TRABAJO SOLICITADO
• 1. Resume en dos oraciones el texto sobre neurociencias y aprendizaje.
• 2. Copia del texto sobre neurociencias y aprendizaje el tramo que va desde "Las neurociencias ofrecen" hasta "los del aprendizaje.".
• 3. Retoma el texto sobre neurociencias y aprendizaje a partir de su última oración y continúalo.
++++ TEXTO PROPORCIONADO
Las neurociencias ofrecen formas de comprensión enriquecedoras de las bases biológicas en juego en la constitución de los lectores, han hecho un inmenso aporte para comprender el funcionamiento cerebral. Sin embargo, eso no exime de una preocupación por la simplificación y el reduccionismo a lo biológico de los procesos complejos, como lo son los del aprendizaje.

Es deseable que lo que hoy se denomina neurociencia educativa llegue a formar parte de una investigación específica en ese campo y que contribuya a resolver algunos problemas de la actividad educativa. Pero, por el momento es preocupante el entusiasmo desmesurado de los profesionales -influidos por el mercado de medicamentos- en el uso de esos conocimientos para dar cuenta de los procesos de aprendizaje de la escritura o de las matemáticas.Sabemos que la investigación de base de las neurociencias, previa a la elaboración de propuestas que luego llegan al aula, se ocupa de conocer en términos de actividad neuronal, el desarrollo de las conexiones que sustentan los progresos cognitivos estudiados por la psicología y las disciplinas didácticas.
++++++++
++++ INFORMACIÓN MOSTRADA
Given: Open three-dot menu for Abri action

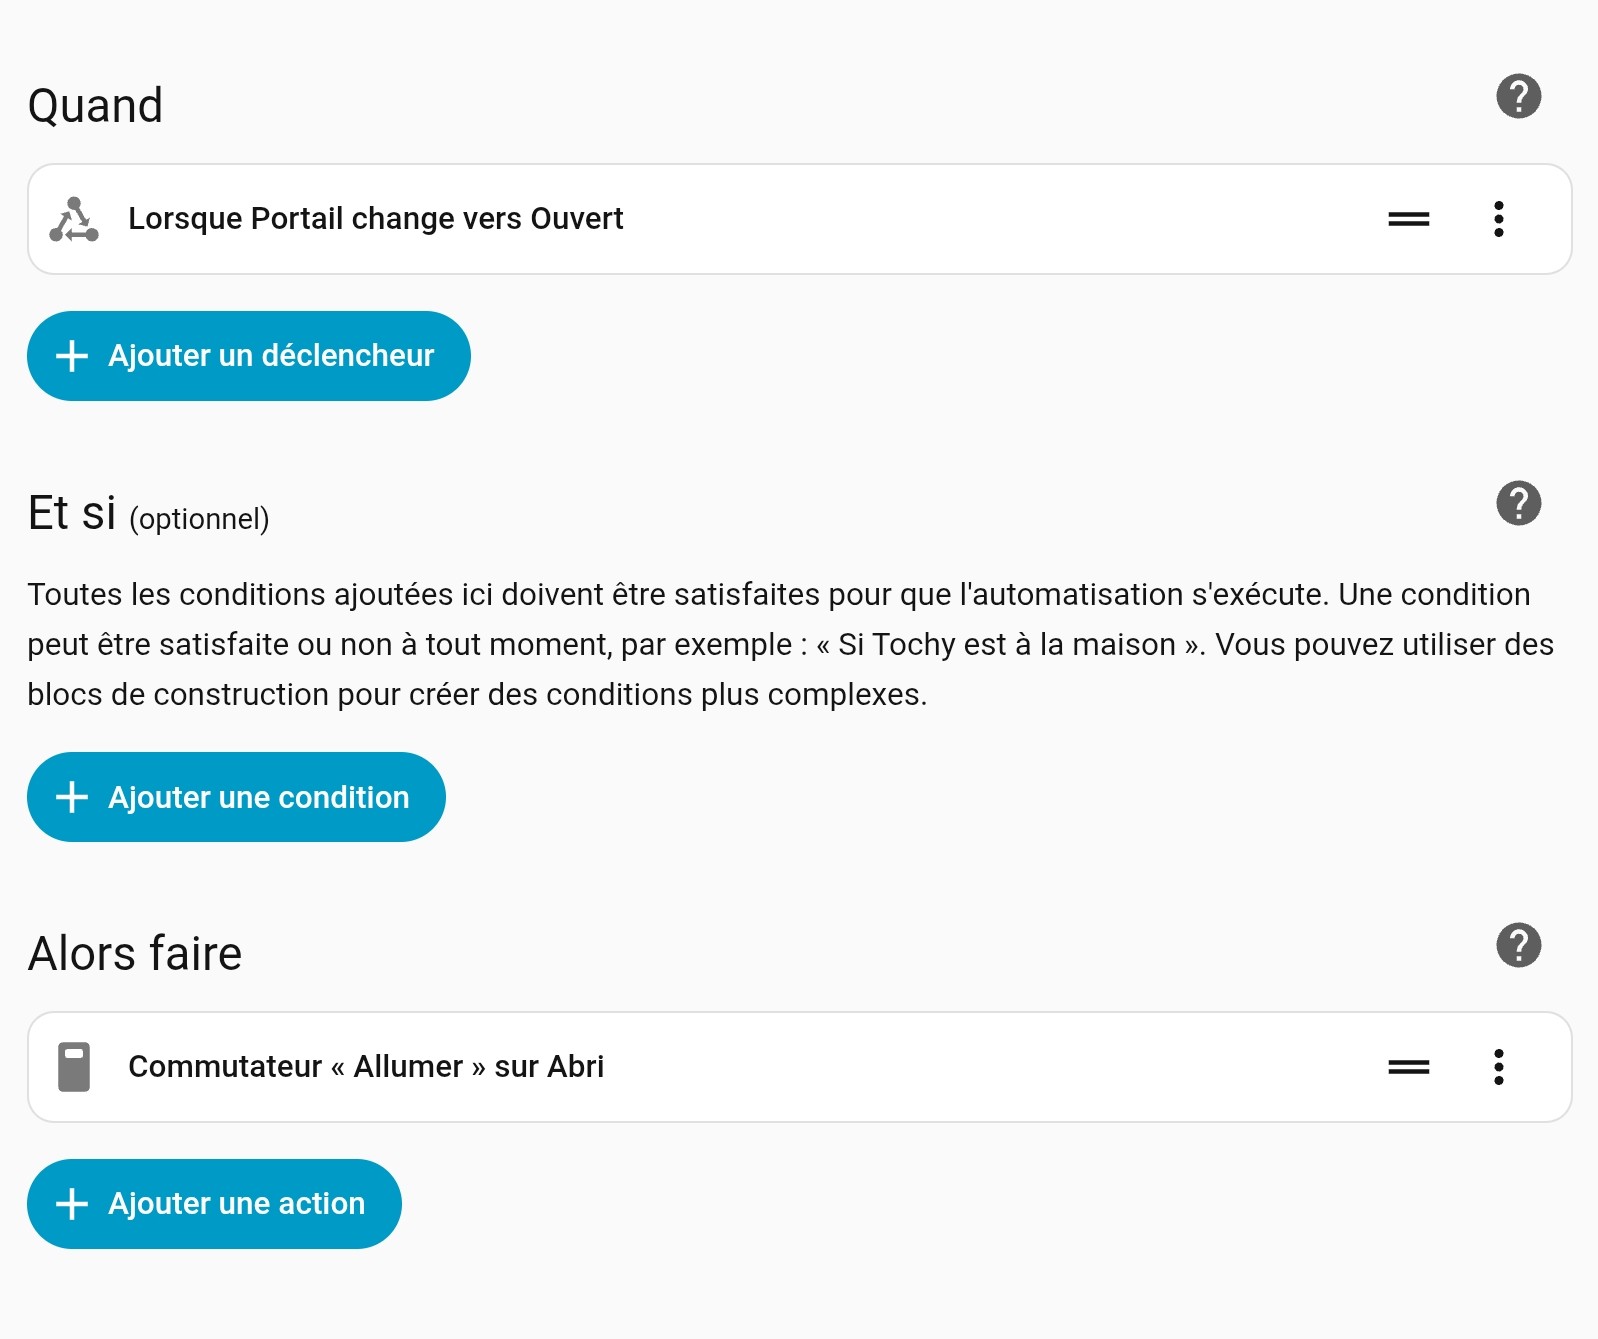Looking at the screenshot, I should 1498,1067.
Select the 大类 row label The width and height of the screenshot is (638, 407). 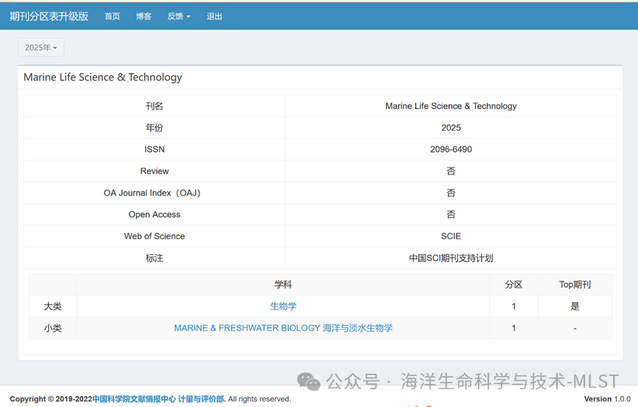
++++++++
TAREAS RESUELTAS
• 1. Las neurociencias han aportado mucho a la comprensión del funcionamiento cerebral y de las bases biológicas en la constitución de los lectores, aunque preocupa que reduzcan a lo biológico procesos complejos como el aprendizaje. Sería deseable que la neurociencia educativa se convierta en un campo de investigación específico que ayude a resolver problemas educativos, pero hoy inquieta el entusiasmo desmesurado de profesionales influidos por el mercado de medicamentos al usar esos conocimientos para explicar el aprendizaje de la escritura o de las matemáticas.

• 2.
Las neurociencias ofrecen formas de comprensión enriquecedoras de las bases biológicas en juego en la constitución de los lectores, han hecho un inmenso aporte para comprender el funcionamiento cerebral. Sin embargo, eso no exime de una preocupación por la simplificación y el reduccionismo a lo biológico de los procesos complejos, como lo son los del aprendizaje.

• 3.
En esta oportunidad conversamos con el Dr. Castorina acerca de qué es lo que ocurre cuando se intenta transferir de manera directa al campo educativo, los resultados obtenidos por la investigación en el terreno de las neurociencias.

José Antonio Castorina es Magister en Filosofía, Doctor en Educación por la Universidad do Rio Grande do Sul, Porto Alegre. Investigador Principal del Conicet (Consejo Nacional de Investigaciones Científicas y Tecnológicas); Profesor Consulto de la Universidad de Buenos Aires en la Facultad de Filosofía y Letras y Director del Instituto de Investigaciones en Ciencias de la Educación, de la misma Universidad.

¿Las neurociencias han entrado significativamente en la sala de clase?

Hay un acuerdo bastante generalizado entre los investigadores en que las neurociencias han entrado muy escasamente en la sala de clase, y hasta el momento no podemos afirmar que los métodos y técnicas de la neurociencia han podido modificar significativamente las prácticas de enseñanza y aprendizaje escolares. Una dificultad central para pasar del saber neurocientífico a las prácticas educativas es convertir lo que no es más que un saber verificado en un campo científico en un logro o un programa específico en otro campo, como el educativo. Más aún, podemos pensar que las propias preguntas formuladas por los neurocientíficos acerca de la educación son en buena medida erróneas, y que principalmente es inaceptable vincular directamente a las funciones cerebrales con funciones mentales específicas. Se ha dicho que estamos ante “un puente demasiado largo” entre ellas para poder transitarlo.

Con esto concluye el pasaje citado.